### PROVIDED RECORDS

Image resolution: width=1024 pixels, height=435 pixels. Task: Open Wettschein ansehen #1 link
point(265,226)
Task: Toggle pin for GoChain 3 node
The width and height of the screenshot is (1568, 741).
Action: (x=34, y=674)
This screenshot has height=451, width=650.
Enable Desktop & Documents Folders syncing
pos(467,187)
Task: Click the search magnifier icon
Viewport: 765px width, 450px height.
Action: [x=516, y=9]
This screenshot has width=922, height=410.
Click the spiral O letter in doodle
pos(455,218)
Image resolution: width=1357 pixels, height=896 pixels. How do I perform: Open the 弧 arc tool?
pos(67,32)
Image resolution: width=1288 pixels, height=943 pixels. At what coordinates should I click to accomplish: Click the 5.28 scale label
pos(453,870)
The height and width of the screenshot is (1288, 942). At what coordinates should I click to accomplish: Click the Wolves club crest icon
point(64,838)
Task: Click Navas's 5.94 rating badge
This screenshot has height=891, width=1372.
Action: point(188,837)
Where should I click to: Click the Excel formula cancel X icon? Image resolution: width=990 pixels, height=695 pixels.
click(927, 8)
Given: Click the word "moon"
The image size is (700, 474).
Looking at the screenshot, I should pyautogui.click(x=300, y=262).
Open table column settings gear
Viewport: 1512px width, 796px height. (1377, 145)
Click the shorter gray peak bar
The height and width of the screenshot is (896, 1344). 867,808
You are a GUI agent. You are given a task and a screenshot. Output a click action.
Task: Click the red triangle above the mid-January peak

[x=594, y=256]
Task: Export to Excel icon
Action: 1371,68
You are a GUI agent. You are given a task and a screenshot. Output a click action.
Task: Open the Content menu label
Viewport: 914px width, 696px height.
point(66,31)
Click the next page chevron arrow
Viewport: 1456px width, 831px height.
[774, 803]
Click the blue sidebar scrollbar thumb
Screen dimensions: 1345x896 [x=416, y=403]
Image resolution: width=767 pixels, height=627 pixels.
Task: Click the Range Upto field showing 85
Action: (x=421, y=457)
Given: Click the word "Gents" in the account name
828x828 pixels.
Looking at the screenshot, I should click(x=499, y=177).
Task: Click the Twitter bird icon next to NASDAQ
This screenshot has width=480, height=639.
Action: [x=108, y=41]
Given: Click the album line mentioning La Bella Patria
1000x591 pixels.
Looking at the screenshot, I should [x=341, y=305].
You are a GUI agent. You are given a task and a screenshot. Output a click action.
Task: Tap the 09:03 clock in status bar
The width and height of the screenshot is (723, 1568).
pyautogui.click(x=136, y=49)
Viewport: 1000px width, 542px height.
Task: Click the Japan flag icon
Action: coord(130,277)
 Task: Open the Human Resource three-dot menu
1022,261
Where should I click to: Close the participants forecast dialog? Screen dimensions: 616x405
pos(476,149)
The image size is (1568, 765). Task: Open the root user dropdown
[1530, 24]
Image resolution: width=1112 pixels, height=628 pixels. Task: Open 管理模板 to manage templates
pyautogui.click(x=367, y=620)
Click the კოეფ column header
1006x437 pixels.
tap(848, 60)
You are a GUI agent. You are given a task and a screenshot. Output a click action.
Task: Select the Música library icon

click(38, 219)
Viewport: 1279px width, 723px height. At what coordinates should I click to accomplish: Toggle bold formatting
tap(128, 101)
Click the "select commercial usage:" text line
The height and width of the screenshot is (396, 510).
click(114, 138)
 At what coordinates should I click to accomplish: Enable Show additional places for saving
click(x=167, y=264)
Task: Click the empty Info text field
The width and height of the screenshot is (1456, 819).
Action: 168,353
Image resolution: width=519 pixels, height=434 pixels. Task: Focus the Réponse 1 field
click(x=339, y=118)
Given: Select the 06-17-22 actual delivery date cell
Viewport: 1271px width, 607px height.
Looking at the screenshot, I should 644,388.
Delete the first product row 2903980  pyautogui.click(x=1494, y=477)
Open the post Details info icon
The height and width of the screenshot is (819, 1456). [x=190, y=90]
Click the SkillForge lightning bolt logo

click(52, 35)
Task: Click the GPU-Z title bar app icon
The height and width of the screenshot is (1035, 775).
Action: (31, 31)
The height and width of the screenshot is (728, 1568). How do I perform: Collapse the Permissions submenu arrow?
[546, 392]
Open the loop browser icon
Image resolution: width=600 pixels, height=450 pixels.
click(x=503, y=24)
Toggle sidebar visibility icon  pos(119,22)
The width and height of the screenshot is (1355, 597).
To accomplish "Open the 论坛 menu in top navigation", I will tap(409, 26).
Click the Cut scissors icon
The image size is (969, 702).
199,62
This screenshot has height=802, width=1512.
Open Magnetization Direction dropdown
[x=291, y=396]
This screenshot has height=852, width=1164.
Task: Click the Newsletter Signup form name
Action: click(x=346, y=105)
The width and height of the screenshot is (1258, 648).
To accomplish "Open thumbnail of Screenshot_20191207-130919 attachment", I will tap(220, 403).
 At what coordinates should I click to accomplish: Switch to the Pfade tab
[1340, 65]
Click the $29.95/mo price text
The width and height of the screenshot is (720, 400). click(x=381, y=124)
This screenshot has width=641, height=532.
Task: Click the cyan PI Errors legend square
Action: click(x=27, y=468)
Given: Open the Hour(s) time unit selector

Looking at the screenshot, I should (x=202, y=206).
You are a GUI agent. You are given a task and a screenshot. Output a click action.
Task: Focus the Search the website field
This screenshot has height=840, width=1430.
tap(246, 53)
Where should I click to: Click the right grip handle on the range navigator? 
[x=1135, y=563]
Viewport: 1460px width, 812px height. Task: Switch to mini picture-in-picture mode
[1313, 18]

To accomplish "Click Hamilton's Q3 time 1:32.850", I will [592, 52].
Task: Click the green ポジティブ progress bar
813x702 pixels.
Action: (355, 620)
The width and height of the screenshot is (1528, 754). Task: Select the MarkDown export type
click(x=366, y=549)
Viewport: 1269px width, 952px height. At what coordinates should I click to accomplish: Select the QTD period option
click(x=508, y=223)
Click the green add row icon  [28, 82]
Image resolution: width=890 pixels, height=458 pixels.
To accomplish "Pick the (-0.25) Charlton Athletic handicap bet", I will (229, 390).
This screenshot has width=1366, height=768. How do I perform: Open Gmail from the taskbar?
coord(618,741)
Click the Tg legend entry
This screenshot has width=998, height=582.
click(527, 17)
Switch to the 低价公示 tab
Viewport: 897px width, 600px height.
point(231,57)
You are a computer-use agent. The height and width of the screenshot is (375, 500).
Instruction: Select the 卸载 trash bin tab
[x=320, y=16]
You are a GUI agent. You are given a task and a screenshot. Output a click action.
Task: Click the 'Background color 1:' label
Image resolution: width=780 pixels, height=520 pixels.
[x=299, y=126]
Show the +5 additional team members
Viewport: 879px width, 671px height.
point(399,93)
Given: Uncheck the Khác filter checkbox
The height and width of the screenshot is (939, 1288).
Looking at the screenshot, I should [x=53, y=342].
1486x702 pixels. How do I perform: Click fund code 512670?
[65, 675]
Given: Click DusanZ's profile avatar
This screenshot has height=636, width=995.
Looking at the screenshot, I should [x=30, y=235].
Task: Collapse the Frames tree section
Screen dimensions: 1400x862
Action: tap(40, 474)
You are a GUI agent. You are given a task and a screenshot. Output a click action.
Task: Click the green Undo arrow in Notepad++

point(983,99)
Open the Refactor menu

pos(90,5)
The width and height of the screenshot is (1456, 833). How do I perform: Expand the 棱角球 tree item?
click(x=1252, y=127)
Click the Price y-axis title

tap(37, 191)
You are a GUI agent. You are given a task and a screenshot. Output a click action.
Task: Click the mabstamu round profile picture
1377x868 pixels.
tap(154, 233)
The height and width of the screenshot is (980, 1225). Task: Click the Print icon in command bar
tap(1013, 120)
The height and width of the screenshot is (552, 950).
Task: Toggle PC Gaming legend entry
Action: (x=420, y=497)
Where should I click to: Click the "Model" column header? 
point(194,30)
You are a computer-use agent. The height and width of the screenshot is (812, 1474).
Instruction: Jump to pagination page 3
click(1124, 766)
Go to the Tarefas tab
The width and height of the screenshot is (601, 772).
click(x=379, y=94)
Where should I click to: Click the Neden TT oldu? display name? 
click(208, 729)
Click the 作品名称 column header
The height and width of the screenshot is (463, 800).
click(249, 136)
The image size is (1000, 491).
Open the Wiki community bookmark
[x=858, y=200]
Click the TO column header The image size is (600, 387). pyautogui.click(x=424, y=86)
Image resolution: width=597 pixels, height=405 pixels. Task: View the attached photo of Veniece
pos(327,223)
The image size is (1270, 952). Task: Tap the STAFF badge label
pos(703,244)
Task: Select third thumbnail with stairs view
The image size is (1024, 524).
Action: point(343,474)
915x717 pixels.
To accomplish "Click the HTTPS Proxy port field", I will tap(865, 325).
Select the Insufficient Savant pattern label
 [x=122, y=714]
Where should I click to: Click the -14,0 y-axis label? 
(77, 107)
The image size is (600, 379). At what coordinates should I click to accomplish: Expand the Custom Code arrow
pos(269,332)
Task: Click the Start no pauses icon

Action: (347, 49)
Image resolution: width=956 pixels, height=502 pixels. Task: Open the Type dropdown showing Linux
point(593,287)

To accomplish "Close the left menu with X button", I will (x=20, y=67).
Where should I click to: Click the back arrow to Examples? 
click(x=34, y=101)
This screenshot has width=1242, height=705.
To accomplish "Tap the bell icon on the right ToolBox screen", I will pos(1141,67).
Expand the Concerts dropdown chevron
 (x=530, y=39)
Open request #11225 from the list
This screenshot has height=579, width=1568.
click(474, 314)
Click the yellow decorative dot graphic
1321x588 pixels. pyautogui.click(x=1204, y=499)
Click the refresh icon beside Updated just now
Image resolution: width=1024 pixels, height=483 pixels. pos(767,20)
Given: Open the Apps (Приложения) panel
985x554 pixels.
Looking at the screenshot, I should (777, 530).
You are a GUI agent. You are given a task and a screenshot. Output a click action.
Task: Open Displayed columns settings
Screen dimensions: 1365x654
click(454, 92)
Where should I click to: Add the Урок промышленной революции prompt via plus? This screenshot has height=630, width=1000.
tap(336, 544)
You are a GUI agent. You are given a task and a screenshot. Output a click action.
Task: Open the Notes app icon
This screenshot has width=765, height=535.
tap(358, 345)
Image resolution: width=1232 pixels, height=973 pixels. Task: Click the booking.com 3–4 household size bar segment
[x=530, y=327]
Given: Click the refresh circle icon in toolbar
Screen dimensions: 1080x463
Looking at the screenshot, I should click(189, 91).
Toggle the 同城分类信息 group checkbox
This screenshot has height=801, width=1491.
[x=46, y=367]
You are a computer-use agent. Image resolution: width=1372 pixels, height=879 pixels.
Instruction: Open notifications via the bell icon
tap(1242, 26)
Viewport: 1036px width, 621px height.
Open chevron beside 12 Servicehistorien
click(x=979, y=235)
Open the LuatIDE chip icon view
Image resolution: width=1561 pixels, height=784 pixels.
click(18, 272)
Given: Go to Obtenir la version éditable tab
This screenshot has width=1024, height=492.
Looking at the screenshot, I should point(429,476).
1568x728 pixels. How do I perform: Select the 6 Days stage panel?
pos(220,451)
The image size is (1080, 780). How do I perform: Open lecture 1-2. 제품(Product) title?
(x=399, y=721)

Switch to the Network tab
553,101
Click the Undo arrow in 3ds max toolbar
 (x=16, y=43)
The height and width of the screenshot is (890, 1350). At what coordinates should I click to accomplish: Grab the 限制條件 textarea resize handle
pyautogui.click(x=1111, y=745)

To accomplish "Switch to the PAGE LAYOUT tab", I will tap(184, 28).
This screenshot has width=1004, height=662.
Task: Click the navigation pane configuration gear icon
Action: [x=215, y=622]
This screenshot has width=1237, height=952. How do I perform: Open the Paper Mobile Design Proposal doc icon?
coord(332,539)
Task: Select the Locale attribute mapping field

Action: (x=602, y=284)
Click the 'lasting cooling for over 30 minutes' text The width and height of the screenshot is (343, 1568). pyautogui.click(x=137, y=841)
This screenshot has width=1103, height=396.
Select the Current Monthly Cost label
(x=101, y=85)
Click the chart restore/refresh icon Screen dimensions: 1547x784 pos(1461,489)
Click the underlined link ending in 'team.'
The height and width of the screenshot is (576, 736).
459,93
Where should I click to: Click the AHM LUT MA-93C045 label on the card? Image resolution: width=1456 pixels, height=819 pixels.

######

# EXERCISE AIM:
Quote the rows verbatim from the very first line through the line that contains "Action: (x=34, y=674)", including that line.

# FINISHED ANSWER:
Image resolution: width=1024 pixels, height=435 pixels. Task: Open Wettschein ansehen #1 link
point(265,226)
Task: Toggle pin for GoChain 3 node
The width and height of the screenshot is (1568, 741).
Action: (x=34, y=674)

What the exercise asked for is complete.